On one occasion, M. Nioche expresses his fear for his daughter because his own wife had often deceived him. Newman decides that Madamoiselle Noémie should marry immediately and plans to meet her the next day at the Louvre in order to tell her what pictures he wants. M. Nioche is very embarrassed, but asks Newman to "respect the innocence of Mademoiselle Nioche." Newman finds this amusing, but assures the father he has nothing to worry about.
The next day he meets Mademoiselle Nioche and they walk through the Louvre with Newman pointing out the pictures he would like copies of. She tries to persuade him not to order certain pictures, and after he has completed his order, she calls him stupid and ignorant because he doesn't realize that her ability is not good enough to reproduce all the masterpieces he has ordered. She then confesses that she has no talent at all, but Newman says he is satisfied, and he suspects Mademoiselle of some ulterior motives in making the confession to him.

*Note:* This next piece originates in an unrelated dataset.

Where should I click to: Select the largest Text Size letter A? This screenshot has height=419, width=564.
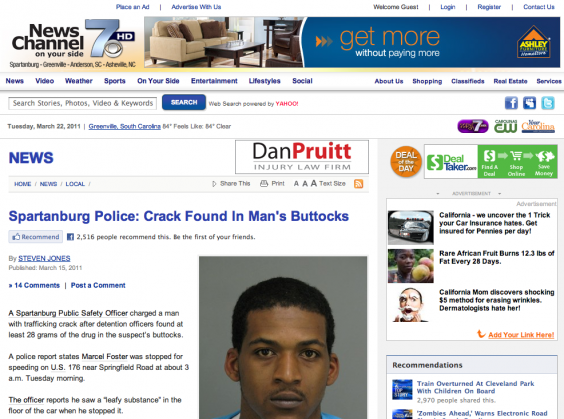click(x=314, y=183)
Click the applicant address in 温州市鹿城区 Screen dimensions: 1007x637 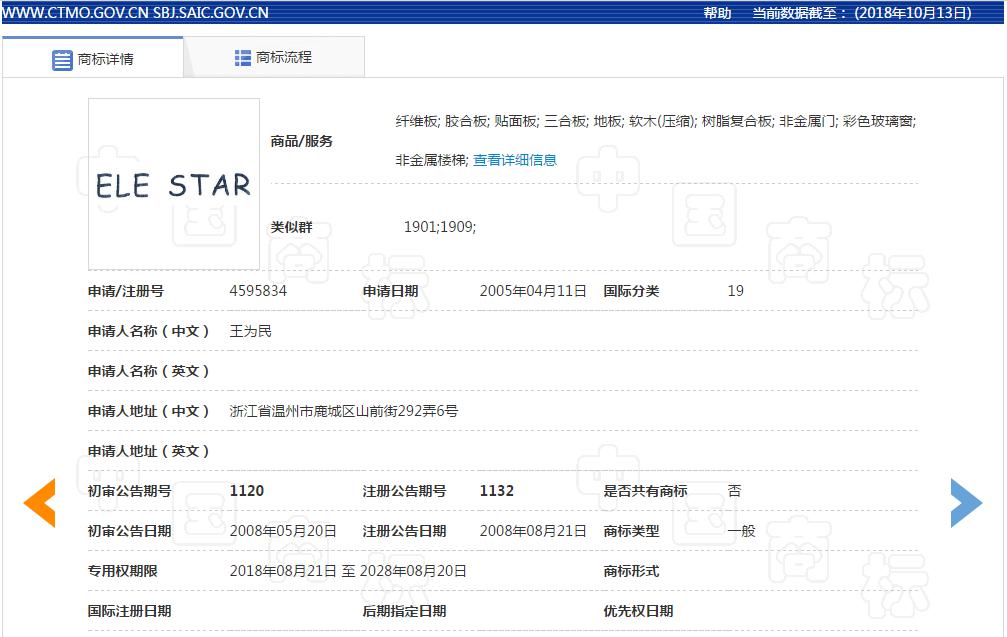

Newman finally asks her what she can do. She tells him that she has no talent for anything. He wonders why she continues then to deceive her father, but Mademoiselle Noémie affirms that her father knows that she has no real talent, however Newman is equally sure that her father believes in her. When she maintains that she can do nothing, Newman reminds her of his offer to buy a number of paintings, but Mademoiselle Noémie informs him that for a dowry of twelve thousand francs, she could do no better than marry a butcher or a grocer. He advises her not to be too fastidious and leaves her. As he goes, he realizes that Monsieur Nioche was correct when he feared that his daughter was a "frank coquette."
During the course of the novel, Newman must learn. His encounters with the Nioches provide him an opportunity to learn something about the "shabby-genteel" life of the Parisian. During this chapter, he comes to one realization — that Mademoiselle Noémie is a "frank coquette." The reader should note that Newman thinks the father is honest and is deeply concerned over his daughter's morals. Later, he argues with Valentin about Monsieur Nioche's honesty and ignorance of his daughter's true nature. But we must remember that Newman is still the innocent American and has not yet acquired the experience necessary to evaluate the more subtle aspects of European natures.
Newman's desire to see Mademoiselle Noémie married parallels his own fate. At the end of the novel, he will meet her again in Europe and both will still be unmarried.